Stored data
■ ■ ■

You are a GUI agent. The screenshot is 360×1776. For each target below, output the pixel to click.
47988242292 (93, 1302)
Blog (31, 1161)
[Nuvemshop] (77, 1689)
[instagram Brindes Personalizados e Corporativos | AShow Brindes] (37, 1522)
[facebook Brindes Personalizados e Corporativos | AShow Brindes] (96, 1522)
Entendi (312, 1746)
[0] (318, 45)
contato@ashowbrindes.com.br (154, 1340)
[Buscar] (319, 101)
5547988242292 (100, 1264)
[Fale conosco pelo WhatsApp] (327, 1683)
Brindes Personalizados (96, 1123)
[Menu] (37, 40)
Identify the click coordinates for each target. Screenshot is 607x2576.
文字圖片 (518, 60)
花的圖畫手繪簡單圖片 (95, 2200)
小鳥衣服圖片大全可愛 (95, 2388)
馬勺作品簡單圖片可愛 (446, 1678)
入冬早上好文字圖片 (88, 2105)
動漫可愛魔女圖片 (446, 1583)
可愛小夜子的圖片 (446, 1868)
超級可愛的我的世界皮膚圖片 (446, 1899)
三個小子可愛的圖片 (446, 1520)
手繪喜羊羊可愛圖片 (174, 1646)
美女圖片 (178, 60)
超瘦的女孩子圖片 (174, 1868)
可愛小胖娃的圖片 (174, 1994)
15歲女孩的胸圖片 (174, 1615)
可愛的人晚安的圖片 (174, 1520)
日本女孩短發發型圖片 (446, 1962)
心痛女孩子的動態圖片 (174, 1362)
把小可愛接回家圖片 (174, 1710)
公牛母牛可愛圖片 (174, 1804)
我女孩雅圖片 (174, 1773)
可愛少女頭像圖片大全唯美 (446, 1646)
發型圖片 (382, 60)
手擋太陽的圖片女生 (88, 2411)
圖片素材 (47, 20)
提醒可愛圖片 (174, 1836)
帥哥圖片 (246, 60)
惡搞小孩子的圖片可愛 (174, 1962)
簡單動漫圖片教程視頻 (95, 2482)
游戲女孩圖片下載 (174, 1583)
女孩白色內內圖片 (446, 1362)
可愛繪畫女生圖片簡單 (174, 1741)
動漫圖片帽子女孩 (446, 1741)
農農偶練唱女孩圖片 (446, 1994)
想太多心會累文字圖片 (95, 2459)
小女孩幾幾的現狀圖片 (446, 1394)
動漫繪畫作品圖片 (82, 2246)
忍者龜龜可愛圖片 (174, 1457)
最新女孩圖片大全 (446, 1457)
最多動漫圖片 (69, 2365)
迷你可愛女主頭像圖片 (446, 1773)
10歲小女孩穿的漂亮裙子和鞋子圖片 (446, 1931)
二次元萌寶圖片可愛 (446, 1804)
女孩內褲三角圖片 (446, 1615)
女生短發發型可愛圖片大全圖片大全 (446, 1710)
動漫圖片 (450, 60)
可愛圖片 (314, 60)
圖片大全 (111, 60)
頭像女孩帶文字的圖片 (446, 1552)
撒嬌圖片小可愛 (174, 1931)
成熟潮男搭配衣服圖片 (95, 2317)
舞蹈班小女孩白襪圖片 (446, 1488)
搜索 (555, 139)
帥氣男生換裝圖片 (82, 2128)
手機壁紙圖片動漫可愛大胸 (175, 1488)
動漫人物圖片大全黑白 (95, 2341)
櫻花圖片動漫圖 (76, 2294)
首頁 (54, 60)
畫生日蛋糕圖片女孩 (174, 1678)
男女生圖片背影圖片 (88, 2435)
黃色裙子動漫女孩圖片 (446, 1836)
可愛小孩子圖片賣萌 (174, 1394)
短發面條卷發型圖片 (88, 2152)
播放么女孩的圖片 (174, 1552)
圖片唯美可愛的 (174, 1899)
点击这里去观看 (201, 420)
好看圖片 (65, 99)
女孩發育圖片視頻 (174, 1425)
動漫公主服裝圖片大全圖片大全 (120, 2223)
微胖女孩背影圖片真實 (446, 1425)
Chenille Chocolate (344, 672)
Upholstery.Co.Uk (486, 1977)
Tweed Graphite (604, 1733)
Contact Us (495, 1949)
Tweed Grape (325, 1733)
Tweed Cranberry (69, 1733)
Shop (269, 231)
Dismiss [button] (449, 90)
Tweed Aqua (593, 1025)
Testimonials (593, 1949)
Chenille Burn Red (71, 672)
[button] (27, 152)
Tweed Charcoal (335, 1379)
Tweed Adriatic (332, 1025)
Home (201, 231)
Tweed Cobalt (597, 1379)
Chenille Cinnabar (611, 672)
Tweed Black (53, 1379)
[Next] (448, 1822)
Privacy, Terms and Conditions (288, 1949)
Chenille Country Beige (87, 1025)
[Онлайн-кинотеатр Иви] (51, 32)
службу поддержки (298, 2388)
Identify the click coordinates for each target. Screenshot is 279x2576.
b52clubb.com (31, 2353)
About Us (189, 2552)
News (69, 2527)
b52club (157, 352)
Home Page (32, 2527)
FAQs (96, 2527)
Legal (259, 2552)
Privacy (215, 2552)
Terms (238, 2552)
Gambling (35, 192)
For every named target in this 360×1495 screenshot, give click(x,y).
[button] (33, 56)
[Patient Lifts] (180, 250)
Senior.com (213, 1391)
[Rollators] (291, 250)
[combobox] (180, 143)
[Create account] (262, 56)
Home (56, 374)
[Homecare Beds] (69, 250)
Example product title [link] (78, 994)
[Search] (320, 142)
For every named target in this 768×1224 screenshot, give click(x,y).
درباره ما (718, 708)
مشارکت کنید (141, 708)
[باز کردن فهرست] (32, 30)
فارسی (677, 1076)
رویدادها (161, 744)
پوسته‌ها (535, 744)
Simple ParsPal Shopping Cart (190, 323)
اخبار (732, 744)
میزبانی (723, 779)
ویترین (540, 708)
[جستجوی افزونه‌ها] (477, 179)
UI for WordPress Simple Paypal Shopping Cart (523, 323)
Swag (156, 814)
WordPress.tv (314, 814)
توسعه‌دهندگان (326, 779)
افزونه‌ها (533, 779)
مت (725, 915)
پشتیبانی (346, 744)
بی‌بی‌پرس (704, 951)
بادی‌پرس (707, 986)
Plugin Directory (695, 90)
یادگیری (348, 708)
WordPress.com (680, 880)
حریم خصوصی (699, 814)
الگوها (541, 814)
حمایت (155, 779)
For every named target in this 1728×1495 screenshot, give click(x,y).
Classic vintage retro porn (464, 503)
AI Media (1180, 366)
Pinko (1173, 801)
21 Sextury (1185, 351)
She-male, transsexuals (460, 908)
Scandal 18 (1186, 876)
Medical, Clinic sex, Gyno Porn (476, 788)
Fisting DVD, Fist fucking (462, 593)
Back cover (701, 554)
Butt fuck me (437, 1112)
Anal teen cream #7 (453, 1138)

■ ■ ■

Check which lines of the entries hold the word "named", then please give only how many there are.

3